Council members and finance staff described specific efficiency and organizational actions they say narrowed the FY26 budget gap, including procurement consolidation identified by an Ernst & Young review, voluntary retirements and shifting some services from the general fund to enterprise funds.
Council Member Alcorn said the Ernst & Young review found procurement and organizational inefficiencies and recommended consolidations and category management; he said procurement consolidations and renegotiations were estimated to yield savings (Alcorn cited about $18 million tied to procurement consolidation and a management-savings line in the budget of about $17.175 million).
Paula Lichampanet explained that several departments were asked to reduce their budgets, that more than 1,000 employees citywide accepted voluntary retirement packages (employees outside police and fire were offered three months' pay), and that some functions — including code enforcement and 311 customer service — are being paid for out of enterprise funds such as water and drainage to reduce pressure on the general fund.

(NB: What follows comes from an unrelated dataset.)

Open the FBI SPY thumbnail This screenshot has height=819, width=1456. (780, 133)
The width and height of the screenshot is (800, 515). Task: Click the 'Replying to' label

Officials said some savings are immediate (for example, lower payroll after retirements and elimination of vacancy lines) while other savings tied to restructuring and procurement will be realized over time. Lichampanet said the budget includes $70 million in expenditure savings from retiree savings, pension adjustments, streetlight and signal electric savings, OPEB trust implementation and various consolidations.
Officials at the town hall also said Metro is being asked to reimburse roughly $26 million for traffic enforcement and related costs, and that certain program transfers (for example, transfers tied to traffic enforcement) are part of the revenue adjustments included in the FY26 proposal.
Ending: City officials said the efficiency work will continue after budget adoption and that some savings assumed in the FY26 proposal will require implementation and monitoring.